ONC: Infrastructure necessary for real-time data collection, public health use

The increasing use of electronic health records to collect data is spurring more real-time data collection, and public health agencies need to build the technical and administrative infrastructure to receive the data, according to a new issue brief published this week by the Office of the National Coordinator for Health IT.

Data collection is evolving from a one-way system--first consisting of reports submitted first on paper, then electronically--to becoming a bi-directional system of health data exchange, according to the brief.

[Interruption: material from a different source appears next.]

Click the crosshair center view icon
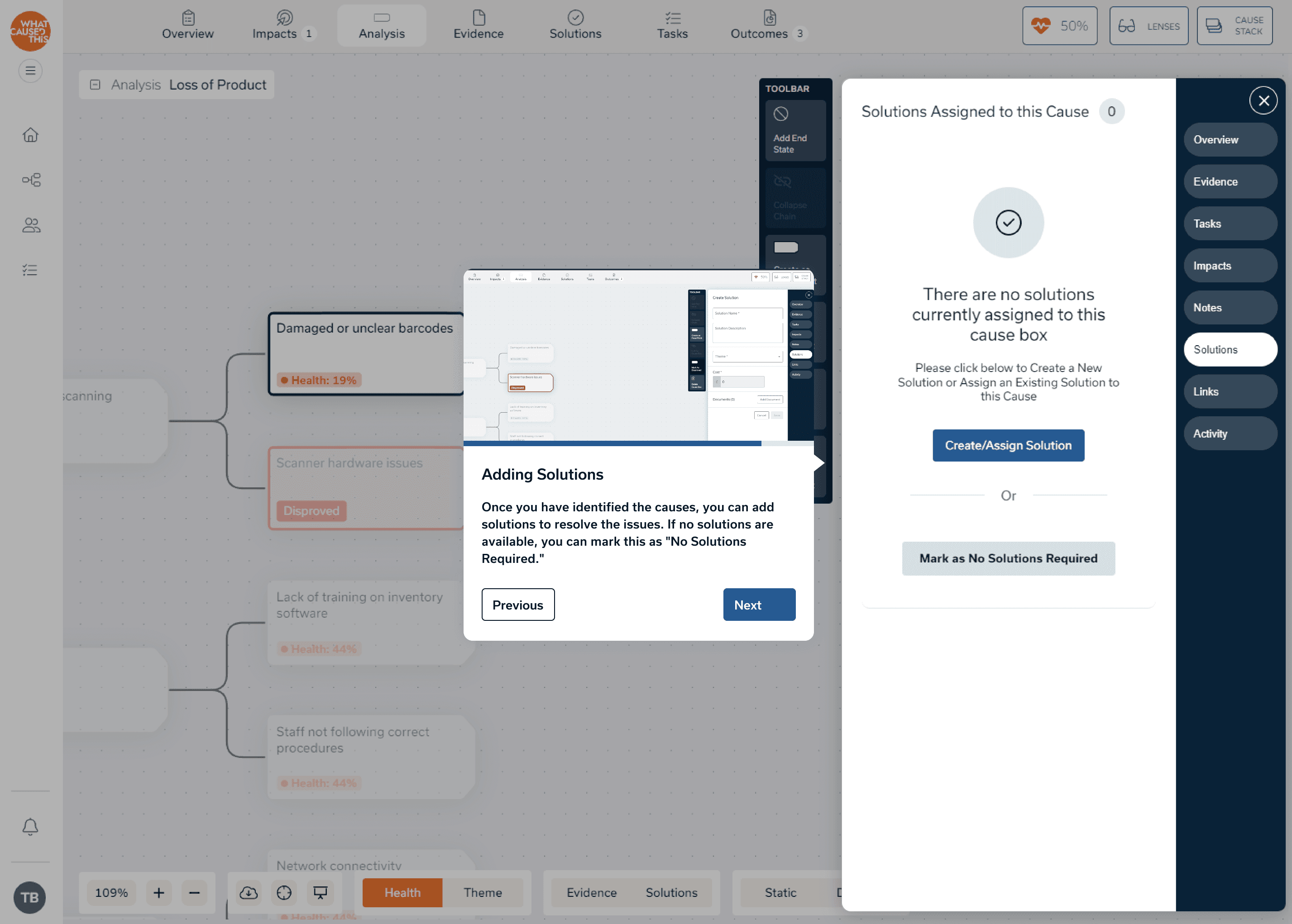The width and height of the screenshot is (1292, 924). coord(284,892)
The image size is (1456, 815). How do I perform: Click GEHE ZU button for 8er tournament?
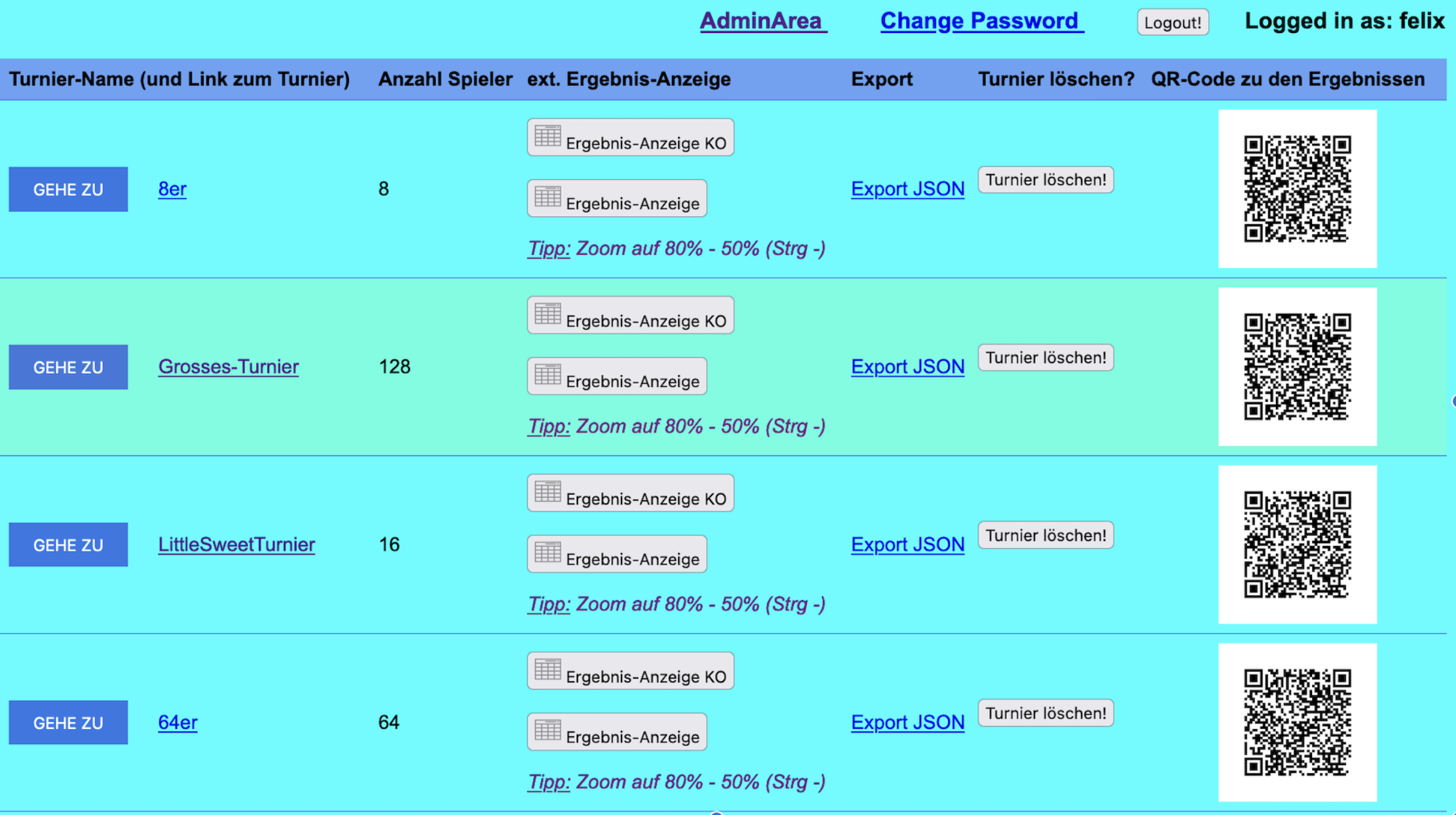click(x=69, y=189)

Reports, it points out, are being sent more rapidly, formatted in standardized ways and transmitted using commonly accepted content standards, reducing the amount of translation and need for system updates to accept the information. This, however, remains a work in progress.

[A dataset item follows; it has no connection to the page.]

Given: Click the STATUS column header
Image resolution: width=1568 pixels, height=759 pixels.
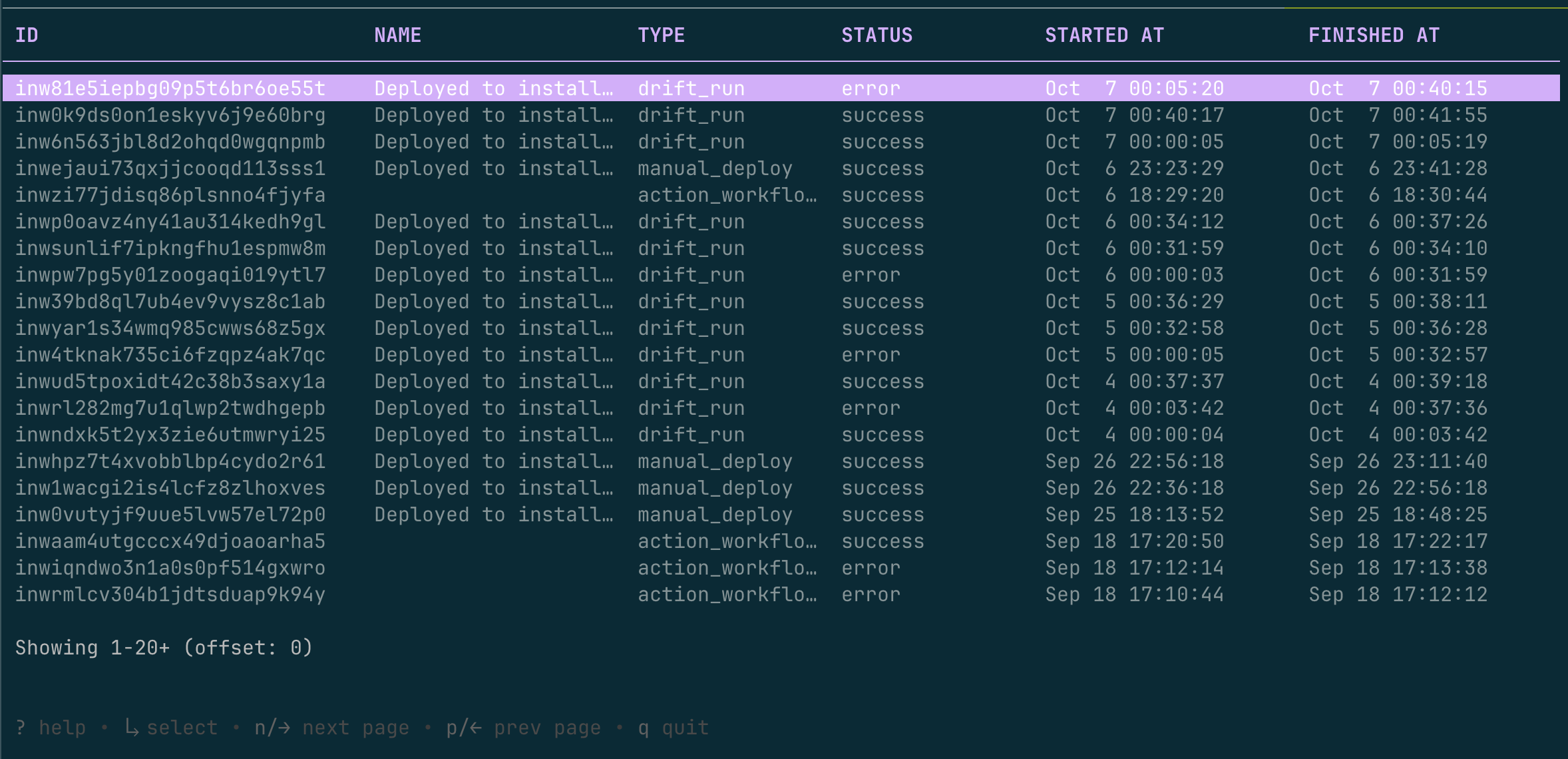Looking at the screenshot, I should pyautogui.click(x=877, y=35).
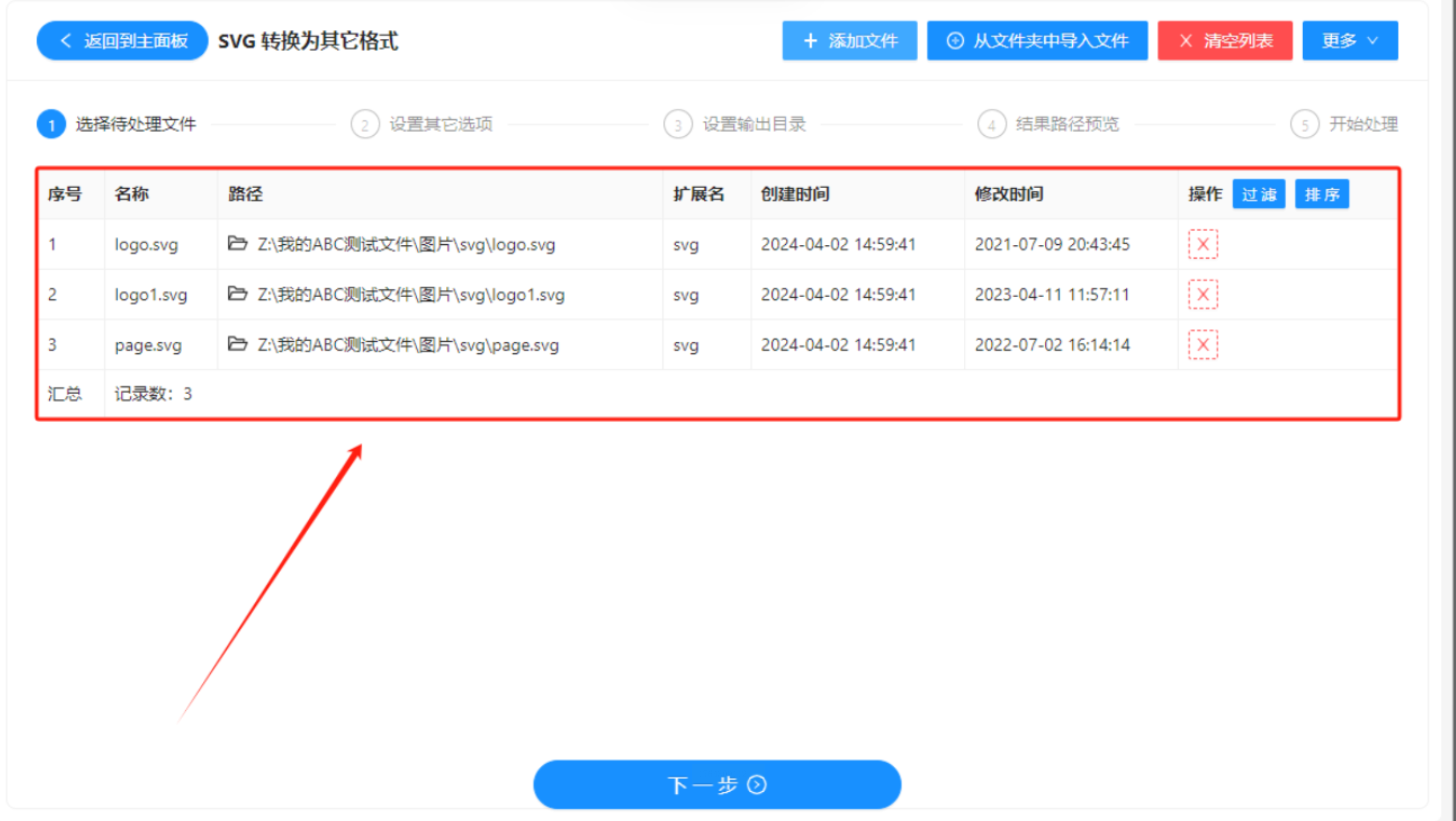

Health information exchanges, according to the brief, can provide valuable data exchange and infrastructure supports to public health agencies to advance public health reporting, research, patient-safety event reporting and more, once interoperability issues are worked out.

The U.S. Department of Health & Human Services is working with states on a number of initiatives, including the push to provide consumers with access to their own information, such as the immunization registries available in San Diego and Indiana.

ONC, meanwhile, is providing technical assistance to regional extension centers, health information exchanges and other stakeholders on its implementation guides to reduce variability that inhibits interoperability, and on updating those guides to fix known issues.

HHS is exploring, for instance, the widespread use of Blue Button during emergencies to give patients access to their records, a model successfully demonstrated during Hurricane Sandy in 2012.

However, more support is needed for the on-boarding processes required of public health agencies in Meaningful Use Stage 2, according to the paper. In addition, state and local health departments need to develop long-term sustainability plans to continue building infrastructure to accommodate new standards and technology.

Interoperability and health information exchange make up one of four workgroups outlined in National Coordinator Karen DeSalvo's plans to transitioning the agency's current workgroups into "less siloed" ones.  

This "evolution" reportedly will include cross membership between the HIT policy and standards committees. DeSalvo has said that ONC will set a very high priority on health information exchange use and infrastructure.